Les États-Unis ont annoncé un financement humanitaire supplémentaire de 1,8 milliard de dollars en faveur des fonds communs par pays de l’OCHA et de ses activités prioritaires d’assistance.
D’après un communiqué du département d’État publié jeudi 14 mai, cette contribution porte le soutien total des États-Unis aux programmes de réforme, de consolidation et d’assistance vitale de l’OCHA à 3,8 milliards de dollars.
Les fonds sont répartis dans 21 pays clés identifiés comme prioritaires pour l’action humanitaire. Parmi ces pays figure la République démocratique du Congo, confrontée à l’activisme de groupes armés locaux et étrangers, ainsi qu’à la rébellion de l’AFC/M23, soutenue par le Rwanda.

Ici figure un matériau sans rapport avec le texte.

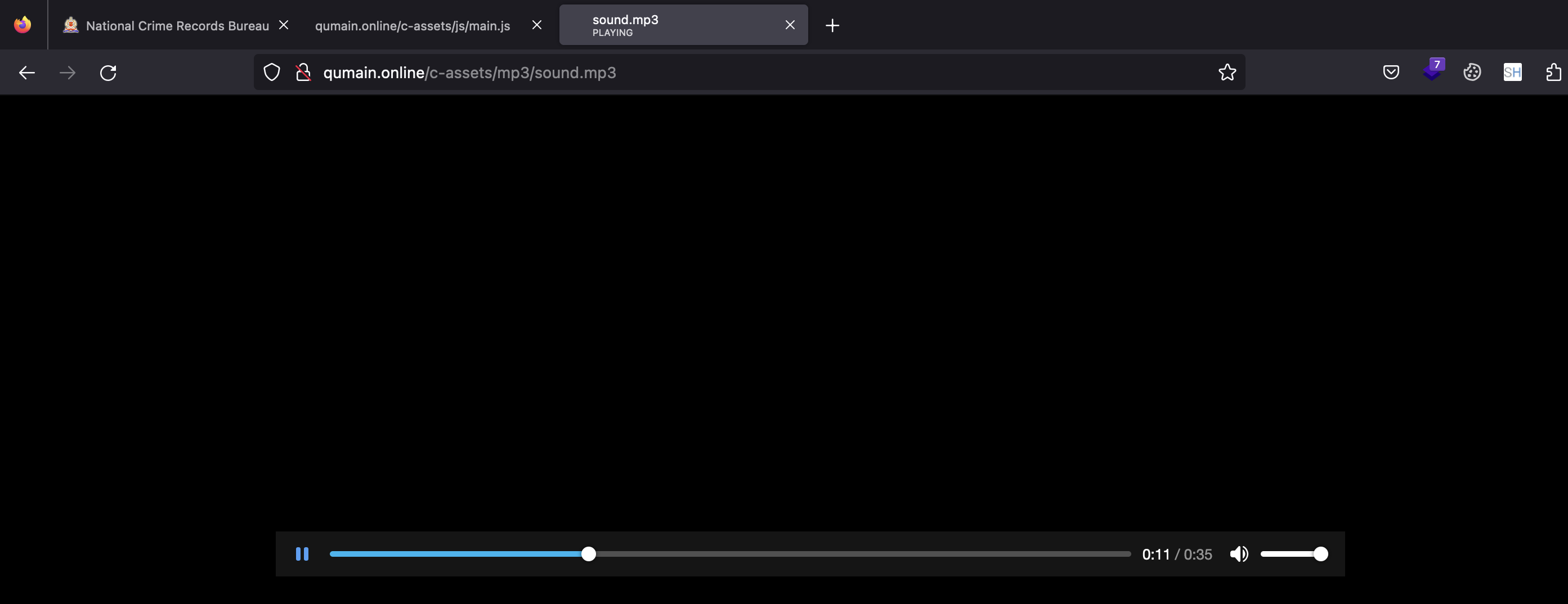Open the extension showing badge 7
The height and width of the screenshot is (604, 1568).
point(1432,73)
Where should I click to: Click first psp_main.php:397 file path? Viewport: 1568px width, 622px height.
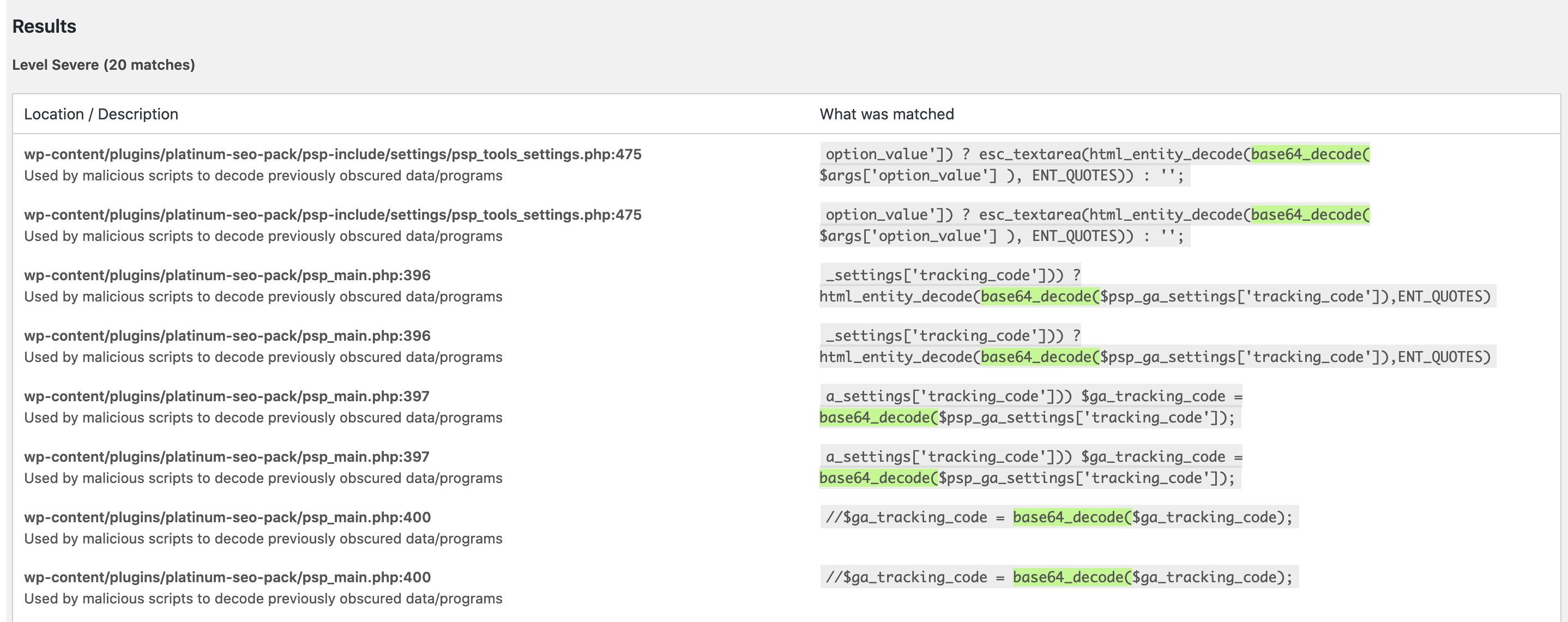pos(226,396)
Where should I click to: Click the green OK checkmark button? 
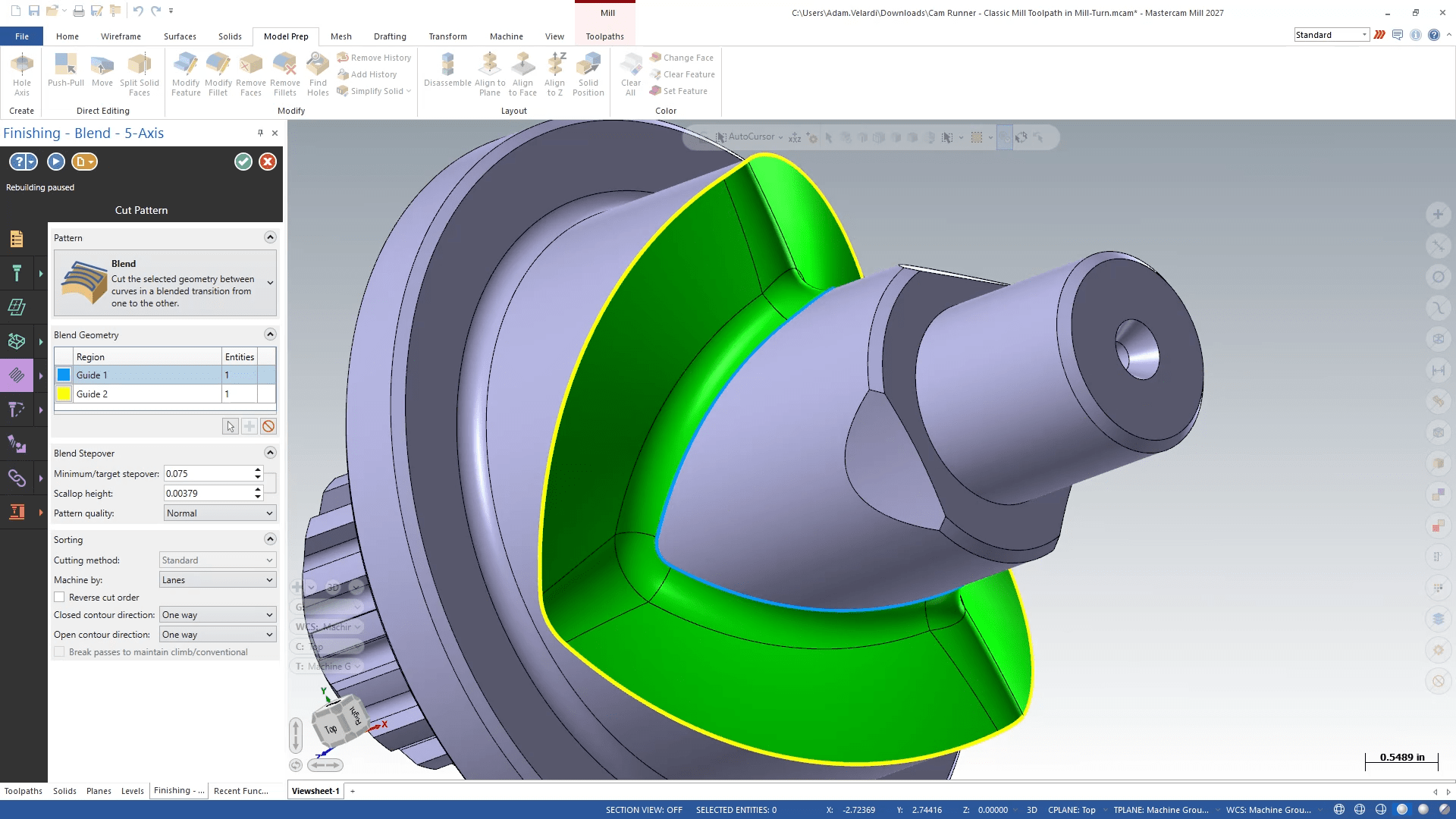[x=243, y=162]
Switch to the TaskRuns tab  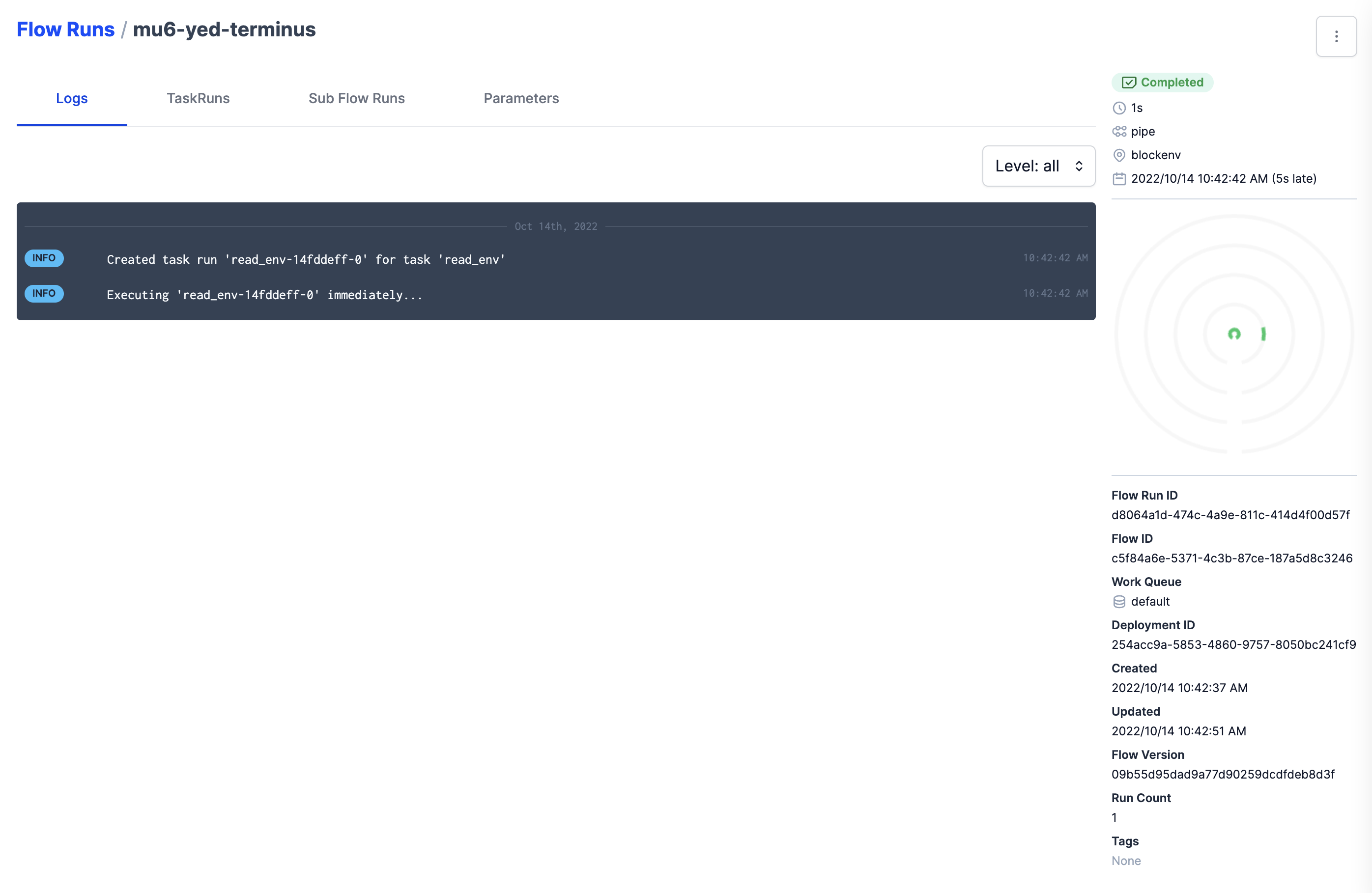coord(199,99)
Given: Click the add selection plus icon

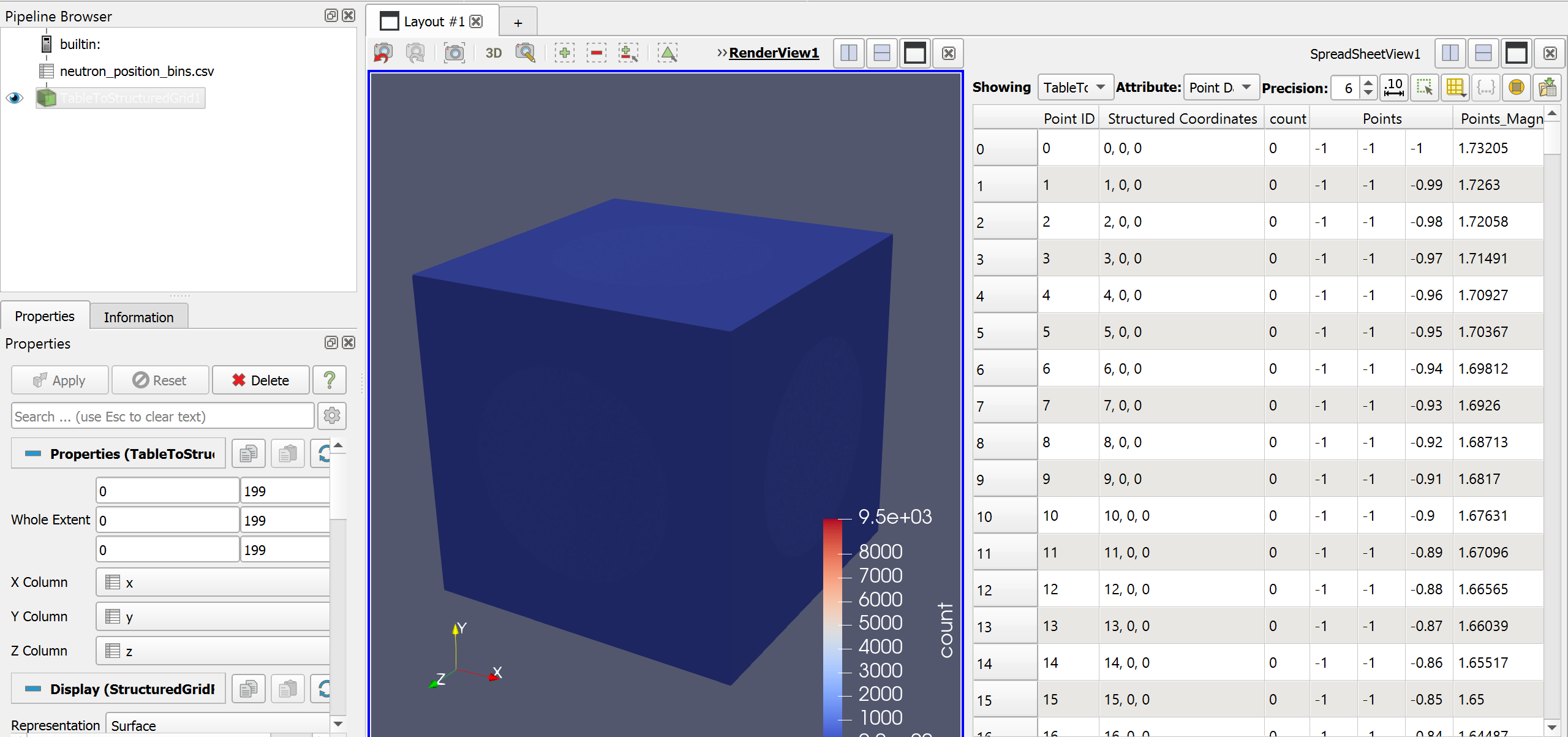Looking at the screenshot, I should click(x=564, y=53).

Cette situation, qui fragilise davantage le contexte sécuritaire et humanitaire, affecte particulièrement les hommes, les femmes et les enfants, considérés comme les premières victimes de cette instabilité.
Washington justifie ce décaissement par le succès de l’accord-cadre de « réinitialisation humanitaire » signé en décembre 2025 entre l’administration Trump et le Bureau de la coordination des affaires humanitaires des Nations unies.
Le premier accord avait été signé le 29 décembre 2025 à Genève, avec un engagement initial américain de 2 milliards de dollars en faveur de 18 fonds communs destinés au soutien des pays en crise.
L’administration américaine présente ce financement comme un soutien à la réforme de l’aide humanitaire, à la consolidation des mécanismes de réponse et à la préservation de l’assistance vitale dans les contextes de crise.
Bureau de la coordination des affaires humanitaires ( OCHA ) est une entité du Secrétariat des Nations Unies. Elle a pour mandat de rassembler les acteurs humanitaires afin de garantir une intervention cohérente et efficace lors de crises ou de catastrophes mondiales.